The fight against impurity is a constant one.
And like any war, you cannot go unprepared.
Its like going to war with out your ammo for the gun. Sometimes you might be able to beat him some how, others you won't. And you can't leave it to that chance. It is a fight till you die.

"Vigilate et orate ut non intretis in temptationem spiritus quidem promptus est caro autem infirma " MT 26:41


You got avoid occasions. Always on the alert.
Notice Our Lord said be vigilant and then pray.
I can pray all I want in fron of the tv or talking to memebers of the opposite sex lightly, but that will not do a single thing. You will fall. You know that there is an immoral billboard on certain street, control your eyes and look somewhere else before you get there.
You can fight and say no all day, but trust me, you'll feel at peace.

And without a doubt prayer.
The Rosary.
Some might call it a "girly"prayer, but that just proves they have no true combativeness.
It is more powerful than nuclear weapons.
It moves Our Lady, who will move Our Lord.
She said in Fatima the importance of it.

The Liturgy of The Hours.
Oh how many priests still pray it? They are bound to. Even deacons. But you can get dispensations.
And this country is notorious for dispensations.
It is the official prayer of the Church. And a priest praying it has the value of the whole Church praying it.

Daily Communion
Oh how important this is. It is the life of the Church, therefore the world.
God could not have devised a more perfect way to be with us. Not even the angels could have imagined it. And a priest celebrating a Mass?!
An infinite number of things can be asked in the intentions of the Mass (the priest's, not the faithful's intentions)
And a young Catholic fighting temptations can beg a priest to offer a Mass for those intentions.
And the priest himself should ask for his preserverance in His vocation.
But I warn you though. It is less dangerous for a person to stop praying the Rosary, and to miss Communion because of a mortal sin then to recieve Communion and not pray the Rosary.
Why you ask?
Not because the Eucharist is less, but because the effects depend on our piety. And they who pray the Rosary, Our Lady will take care of somehow. The most important thing is to pray.

Remember your worst enemy looks at you in the mirror (I beg you not to look at him any more than neccesary.)
Only you can sin, not others for you.

Lastly I would like to add is apostolic zeal.
With not thirst for souls, we forget that we are called to give greater glory to God and reach the sainthood and bring others too.

Blessings.

Esau

The Rosary.
Some might call it a "girly"prayer...


Some Day:
Pray tell, who exactly on this blog has called the Rosary a "girly" prayer and in what context are you citing the use of such a word?
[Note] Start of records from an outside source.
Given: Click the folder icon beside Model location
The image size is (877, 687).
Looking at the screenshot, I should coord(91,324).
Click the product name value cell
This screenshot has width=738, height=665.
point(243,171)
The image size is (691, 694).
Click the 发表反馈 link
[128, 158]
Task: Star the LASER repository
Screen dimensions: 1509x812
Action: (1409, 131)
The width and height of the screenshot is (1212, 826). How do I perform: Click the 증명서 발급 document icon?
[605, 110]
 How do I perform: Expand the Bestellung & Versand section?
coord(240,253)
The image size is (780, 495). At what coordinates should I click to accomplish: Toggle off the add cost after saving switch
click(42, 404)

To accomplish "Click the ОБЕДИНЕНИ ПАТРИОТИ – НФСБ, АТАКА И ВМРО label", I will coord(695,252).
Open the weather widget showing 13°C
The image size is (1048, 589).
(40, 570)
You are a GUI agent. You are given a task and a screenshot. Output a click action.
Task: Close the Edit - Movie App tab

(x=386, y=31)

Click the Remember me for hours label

Again, going back to what I originally said --

Each person should serve the Lord according to their own capacity.

Also, how can you pronounce such negative, harsh judgments upon certain ex-priests when, in fact, you hardly possess any information that would justly characterize them as such?


Further, as Pio Magnus in his post mentioned:

A Mis-discerned vocation...valid reason.

We have a priest who actually lives at my seminary who mis-discerned his vocation. He is no longer in active ministry and works at a gas-station. It is wonderful, and I mean WONDERFUL to see a man who mis-discerned a vocation remain a faithful Catholic.

So there is a valid excuse...that even the Pope recognizes, and may grant laicization (sp?) for.

It isn't fair to assume that the man who wrote Jimmy did something wrong by leaving active ministry.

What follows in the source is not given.